(DATASET EXCERPTS Opens)

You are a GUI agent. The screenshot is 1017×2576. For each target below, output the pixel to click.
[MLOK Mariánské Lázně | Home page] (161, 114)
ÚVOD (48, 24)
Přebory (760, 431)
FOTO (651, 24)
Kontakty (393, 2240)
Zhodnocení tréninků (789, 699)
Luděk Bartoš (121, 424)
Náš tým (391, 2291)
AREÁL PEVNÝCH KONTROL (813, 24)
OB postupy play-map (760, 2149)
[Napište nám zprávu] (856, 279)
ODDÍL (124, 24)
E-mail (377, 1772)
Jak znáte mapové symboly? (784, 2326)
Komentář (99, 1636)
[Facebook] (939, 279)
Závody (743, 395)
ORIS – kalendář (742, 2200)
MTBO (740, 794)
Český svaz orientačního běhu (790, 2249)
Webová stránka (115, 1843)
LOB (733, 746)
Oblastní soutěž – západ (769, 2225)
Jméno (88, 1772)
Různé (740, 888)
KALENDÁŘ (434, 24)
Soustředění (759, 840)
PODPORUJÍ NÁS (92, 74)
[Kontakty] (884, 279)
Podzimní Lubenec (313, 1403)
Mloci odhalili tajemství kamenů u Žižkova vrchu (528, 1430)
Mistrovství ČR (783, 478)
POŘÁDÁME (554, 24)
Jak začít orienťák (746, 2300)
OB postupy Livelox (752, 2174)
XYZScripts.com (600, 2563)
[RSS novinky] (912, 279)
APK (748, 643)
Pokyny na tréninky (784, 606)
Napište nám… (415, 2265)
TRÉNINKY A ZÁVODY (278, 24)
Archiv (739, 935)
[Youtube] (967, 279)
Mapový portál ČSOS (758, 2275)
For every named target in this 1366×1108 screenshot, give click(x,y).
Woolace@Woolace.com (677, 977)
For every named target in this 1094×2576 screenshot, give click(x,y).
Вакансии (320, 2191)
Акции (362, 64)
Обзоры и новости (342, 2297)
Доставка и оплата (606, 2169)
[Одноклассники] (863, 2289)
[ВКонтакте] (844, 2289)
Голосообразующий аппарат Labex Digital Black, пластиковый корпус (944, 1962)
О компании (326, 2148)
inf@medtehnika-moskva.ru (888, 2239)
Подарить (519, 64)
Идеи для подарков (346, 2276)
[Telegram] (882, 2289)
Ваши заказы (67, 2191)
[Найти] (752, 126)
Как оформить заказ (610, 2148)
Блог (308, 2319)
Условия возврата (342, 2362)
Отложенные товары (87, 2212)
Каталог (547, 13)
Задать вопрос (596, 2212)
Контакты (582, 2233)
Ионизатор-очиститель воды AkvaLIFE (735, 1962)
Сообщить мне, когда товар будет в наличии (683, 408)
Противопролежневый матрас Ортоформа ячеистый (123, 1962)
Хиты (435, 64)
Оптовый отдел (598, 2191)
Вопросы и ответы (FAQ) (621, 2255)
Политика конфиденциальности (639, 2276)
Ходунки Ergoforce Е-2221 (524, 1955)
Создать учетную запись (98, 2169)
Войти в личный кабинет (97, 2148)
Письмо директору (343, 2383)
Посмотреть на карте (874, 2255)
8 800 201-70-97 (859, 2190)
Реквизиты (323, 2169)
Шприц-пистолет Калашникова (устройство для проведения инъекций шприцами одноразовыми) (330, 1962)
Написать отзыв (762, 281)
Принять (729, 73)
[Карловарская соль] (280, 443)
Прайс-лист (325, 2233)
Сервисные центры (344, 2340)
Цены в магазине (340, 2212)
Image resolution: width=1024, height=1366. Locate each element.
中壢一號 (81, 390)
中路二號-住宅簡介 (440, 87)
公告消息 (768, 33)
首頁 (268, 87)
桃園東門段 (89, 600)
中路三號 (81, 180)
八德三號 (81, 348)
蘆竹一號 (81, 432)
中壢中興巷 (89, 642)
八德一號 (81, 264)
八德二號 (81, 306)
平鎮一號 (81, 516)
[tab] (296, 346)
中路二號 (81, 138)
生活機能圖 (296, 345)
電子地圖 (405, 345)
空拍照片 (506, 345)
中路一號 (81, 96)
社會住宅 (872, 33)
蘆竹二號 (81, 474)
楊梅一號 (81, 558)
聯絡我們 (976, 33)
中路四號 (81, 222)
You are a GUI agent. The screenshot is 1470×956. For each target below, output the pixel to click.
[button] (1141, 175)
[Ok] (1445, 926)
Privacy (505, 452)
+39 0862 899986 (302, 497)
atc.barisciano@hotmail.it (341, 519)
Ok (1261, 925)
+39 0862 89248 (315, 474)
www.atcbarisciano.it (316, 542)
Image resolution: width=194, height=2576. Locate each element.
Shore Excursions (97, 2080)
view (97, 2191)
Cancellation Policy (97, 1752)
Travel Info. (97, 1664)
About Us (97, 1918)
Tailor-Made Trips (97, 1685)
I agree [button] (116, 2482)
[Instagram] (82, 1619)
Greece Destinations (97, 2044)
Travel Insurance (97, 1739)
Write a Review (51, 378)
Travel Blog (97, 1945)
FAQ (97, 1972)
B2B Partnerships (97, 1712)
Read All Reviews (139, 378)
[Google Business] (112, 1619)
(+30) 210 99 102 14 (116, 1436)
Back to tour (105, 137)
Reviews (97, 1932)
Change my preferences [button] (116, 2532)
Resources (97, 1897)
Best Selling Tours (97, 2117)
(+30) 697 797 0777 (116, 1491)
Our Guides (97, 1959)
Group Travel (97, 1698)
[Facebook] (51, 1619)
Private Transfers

(DATASET EXCERPTS Closes)

§ **WORK ITEM**: Reproduce the data. Keep it exact.

§ **TASK RESPONSE**:
You are a GUI agent. The screenshot is 1017×2576. For each target below, output the pixel to click.
[MLOK Mariánské Lázně | Home page] (161, 114)
ÚVOD (48, 24)
Přebory (760, 431)
FOTO (651, 24)
Kontakty (393, 2240)
Zhodnocení tréninků (789, 699)
Luděk Bartoš (121, 424)
Náš tým (391, 2291)
AREÁL PEVNÝCH KONTROL (813, 24)
OB postupy play-map (760, 2149)
[Napište nám zprávu] (856, 279)
ODDÍL (124, 24)
E-mail (377, 1772)
Jak znáte mapové symboly? (784, 2326)
Komentář (99, 1636)
[Facebook] (939, 279)
Závody (743, 395)
ORIS – kalendář (742, 2200)
MTBO (740, 794)
Český svaz orientačního běhu (790, 2249)
Webová stránka (115, 1843)
LOB (733, 746)
Oblastní soutěž – západ (769, 2225)
Jméno (88, 1772)
Různé (740, 888)
KALENDÁŘ (434, 24)
Soustředění (759, 840)
PODPORUJÍ NÁS (92, 74)
[Kontakty] (884, 279)
Podzimní Lubenec (313, 1403)
Mloci odhalili tajemství kamenů u Žižkova vrchu (528, 1430)
Mistrovství ČR (783, 478)
POŘÁDÁME (554, 24)
Jak začít orienťák (746, 2300)
OB postupy Livelox (752, 2174)
XYZScripts.com (600, 2563)
[RSS novinky] (912, 279)
APK (748, 643)
Pokyny na tréninky (784, 606)
Napište nám… (415, 2265)
TRÉNINKY A ZÁVODY (278, 24)
Archiv (739, 935)
[Youtube] (967, 279)
Mapový portál ČSOS (758, 2275)
For every named target in this 1366×1108 screenshot, give click(x,y).
Woolace@Woolace.com (677, 977)
For every named target in this 1094×2576 screenshot, give click(x,y).
Вакансии (320, 2191)
Акции (362, 64)
Обзоры и новости (342, 2297)
Доставка и оплата (606, 2169)
[Одноклассники] (863, 2289)
[ВКонтакте] (844, 2289)
Голосообразующий аппарат Labex Digital Black, пластиковый корпус (944, 1962)
О компании (326, 2148)
inf@medtehnika-moskva.ru (888, 2239)
Подарить (519, 64)
Идеи для подарков (346, 2276)
[Telegram] (882, 2289)
Ваши заказы (67, 2191)
[Найти] (752, 126)
Как оформить заказ (610, 2148)
Блог (308, 2319)
Условия возврата (342, 2362)
Отложенные товары (87, 2212)
Каталог (547, 13)
Задать вопрос (596, 2212)
Контакты (582, 2233)
Ионизатор-очиститель воды AkvaLIFE (735, 1962)
Сообщить мне, когда товар будет в наличии (683, 408)
Противопролежневый матрас Ортоформа ячеистый (123, 1962)
Хиты (435, 64)
Оптовый отдел (598, 2191)
Вопросы и ответы (FAQ) (621, 2255)
Политика конфиденциальности (639, 2276)
Ходунки Ergoforce Е-2221 (524, 1955)
Создать учетную запись (98, 2169)
Войти в личный кабинет (97, 2148)
Письмо директору (343, 2383)
Посмотреть на карте (874, 2255)
8 800 201-70-97 (859, 2190)
Реквизиты (323, 2169)
Шприц-пистолет Калашникова (устройство для проведения инъекций шприцами одноразовыми) (330, 1962)
Написать отзыв (762, 281)
Принять (729, 73)
[Карловарская соль] (280, 443)
Прайс-лист (325, 2233)
Сервисные центры (344, 2340)
Цены в магазине (340, 2212)
Image resolution: width=1024, height=1366. Locate each element.
中壢一號 (81, 390)
中路二號-住宅簡介 (440, 87)
公告消息 (768, 33)
首頁 (268, 87)
桃園東門段 (89, 600)
中路三號 (81, 180)
八德三號 (81, 348)
蘆竹一號 (81, 432)
中壢中興巷 (89, 642)
八德一號 (81, 264)
八德二號 (81, 306)
平鎮一號 (81, 516)
[tab] (296, 346)
中路二號 (81, 138)
生活機能圖 (296, 345)
電子地圖 (405, 345)
空拍照片 (506, 345)
中路一號 (81, 96)
社會住宅 (872, 33)
蘆竹二號 (81, 474)
楊梅一號 (81, 558)
聯絡我們 (976, 33)
中路四號 (81, 222)
You are a GUI agent. The screenshot is 1470×956. For each target below, output the pixel to click.
[button] (1141, 175)
[Ok] (1445, 926)
Privacy (505, 452)
+39 0862 899986 (302, 497)
atc.barisciano@hotmail.it (341, 519)
Ok (1261, 925)
+39 0862 89248 (315, 474)
www.atcbarisciano.it (316, 542)
Image resolution: width=194, height=2576. Locate each element.
Shore Excursions (97, 2080)
view (97, 2191)
Cancellation Policy (97, 1752)
Travel Info. (97, 1664)
About Us (97, 1918)
Tailor-Made Trips (97, 1685)
I agree [button] (116, 2482)
[Instagram] (82, 1619)
Greece Destinations (97, 2044)
Travel Insurance (97, 1739)
Write a Review (51, 378)
Travel Blog (97, 1945)
FAQ (97, 1972)
B2B Partnerships (97, 1712)
Read All Reviews (139, 378)
[Google Business] (112, 1619)
(+30) 210 99 102 14 (116, 1436)
Back to tour (105, 137)
Reviews (97, 1932)
Change my preferences [button] (116, 2532)
Resources (97, 1897)
Best Selling Tours (97, 2117)
(+30) 697 797 0777 (116, 1491)
Our Guides (97, 1959)
Group Travel (97, 1698)
[Facebook] (51, 1619)
Private Transfers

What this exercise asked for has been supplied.